Kutipan Dokumen:

'''

Pandemi menunjukkan bahwa kemandirian nasional sangat krusial. Terlalu bergantung pada pihak asing dalam urusan yang mendasar, seperti vaksin, tak bisa lagi dilakukan.
Oleh
Redaksi
·2 menit baca
Pandemi Covid-19 menunjukkan wajah lain dari dunia. Proteksionisme menguat. Kebebasan dalam berdagang pun dikesampingkan.
Pada awal pandemi, perlengkapan medis, seperti masker, menjadi barang langka. Upaya menghambat pengiriman masker ke luar negeri ditempuh guna menjamin pasokan domestik. Setelah masker tidak lagi menjadi barang langka, giliran vaksin Covid-19 diperebutkan. Suplai vaksin sangat sedikit dibandingkan dengan kebutuhannya. Tidak banyak negara yang mampu memproduksi vaksin. Padahal, untuk mengakhiri pandemi, diperlukan langkah awal berupa vaksinasi bagi begitu banyak orang di dunia.

'''

Bahan yang Disediakan:

'''

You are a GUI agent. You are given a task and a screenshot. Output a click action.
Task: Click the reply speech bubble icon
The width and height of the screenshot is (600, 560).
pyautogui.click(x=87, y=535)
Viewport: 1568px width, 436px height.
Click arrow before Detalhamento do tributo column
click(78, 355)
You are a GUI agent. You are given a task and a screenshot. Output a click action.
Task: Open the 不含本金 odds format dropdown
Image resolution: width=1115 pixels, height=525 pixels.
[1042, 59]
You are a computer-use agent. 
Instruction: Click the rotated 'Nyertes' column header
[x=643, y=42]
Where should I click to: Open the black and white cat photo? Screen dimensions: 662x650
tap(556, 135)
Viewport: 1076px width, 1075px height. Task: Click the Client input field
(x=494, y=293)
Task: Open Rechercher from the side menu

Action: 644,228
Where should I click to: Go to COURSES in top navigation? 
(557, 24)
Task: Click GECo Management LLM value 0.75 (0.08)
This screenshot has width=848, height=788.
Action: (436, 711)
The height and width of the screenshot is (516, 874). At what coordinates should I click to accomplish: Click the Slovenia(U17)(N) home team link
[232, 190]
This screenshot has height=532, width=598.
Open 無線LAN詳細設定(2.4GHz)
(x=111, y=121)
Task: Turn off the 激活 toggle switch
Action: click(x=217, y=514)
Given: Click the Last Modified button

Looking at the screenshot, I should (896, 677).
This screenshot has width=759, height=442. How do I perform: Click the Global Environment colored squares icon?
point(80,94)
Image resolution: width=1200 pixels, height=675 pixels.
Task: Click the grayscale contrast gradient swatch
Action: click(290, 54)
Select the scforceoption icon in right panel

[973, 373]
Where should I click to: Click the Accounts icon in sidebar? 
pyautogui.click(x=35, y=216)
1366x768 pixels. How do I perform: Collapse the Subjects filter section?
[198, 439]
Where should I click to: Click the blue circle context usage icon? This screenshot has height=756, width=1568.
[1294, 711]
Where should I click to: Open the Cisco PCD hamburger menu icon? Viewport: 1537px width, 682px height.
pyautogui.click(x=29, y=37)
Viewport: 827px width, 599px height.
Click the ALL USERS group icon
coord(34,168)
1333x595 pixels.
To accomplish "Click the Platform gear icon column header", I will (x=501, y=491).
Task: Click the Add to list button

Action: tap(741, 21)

'''

Soal Latihan:
1) Ketik ulang tanpa perubahan bagian teks tentang pandemi dan kemandirian nasional yang diawali kata-kata yang memuat "Pandemi menunjukkan bahwa" dan diakhiri "berdagang pun dikesampingkan.".
2) Tuliskan kelanjutan teks tentang pandemi dan kemandirian nasional, dimulai setelah kalimat terakhir yang tercantum.

Jawaban Latihan:
1)
Pandemi menunjukkan bahwa kemandirian nasional sangat krusial. Terlalu bergantung pada pihak asing dalam urusan yang mendasar, seperti vaksin, tak bisa lagi dilakukan.
Oleh
Redaksi
·2 menit baca
Pandemi Covid-19 menunjukkan wajah lain dari dunia. Proteksionisme menguat. Kebebasan dalam berdagang pun dikesampingkan.

2)
Situasi itulah yang dihadapi Indonesia dan Inggris ketika menteri luar negeri kedua negara bertemu di Jakarta, beberapa hari silam. Oleh karena itu, tak mengherankan muncul gagasan agar kerja sama RI-Inggris di bidang kesehatan diperkuat. Seperti dikutip Kompas edisi 8 April 2021, Menlu Retno Marsudi berharap kemitraan Indonesia-Inggris diwujudkan, antara lain melalui kolaborasi produksi vaksin. Adapun Menlu Inggris Dominic Raab hanya menyebut Indonesia-Inggris bekerja sama, antara lain, dalam upaya pengurutan genom. Selain bertemu Retno, Raab menemui Menteri Kesehatan Budi Gunadi Sadikin.
Masalah jumlah vaksin yang tak memadai dihadapi negara-negara di dunia. Upaya RI untuk memberi vaksin kepada lebih dari 180 juta penduduknya, misalnya, mendapat tantangan tambahan setelah 10 juta dosis vaksin gratis dari skema multilateral gagal didatangkan karena ada embargo oleh pihak asing. Tak pelak, negara produsen vaksin, seperti Inggris dan China, menjadi harapan. Tawaran kolaborasi produksi vaksin merupakan hal yang relevan dan sesuai dengan kebutuhan.
Kelangkaan vaksin kini telah memicu tarik-menarik antara Inggris dan Uni Eropa. Jumlah vaksin yang belum memadai memaksa pula beberapa negara maju untuk membuat kesepakatan rahasia dengan perusahaan produsen, yang intinya bertujuan memastikan suplai bagi penduduk negara itu.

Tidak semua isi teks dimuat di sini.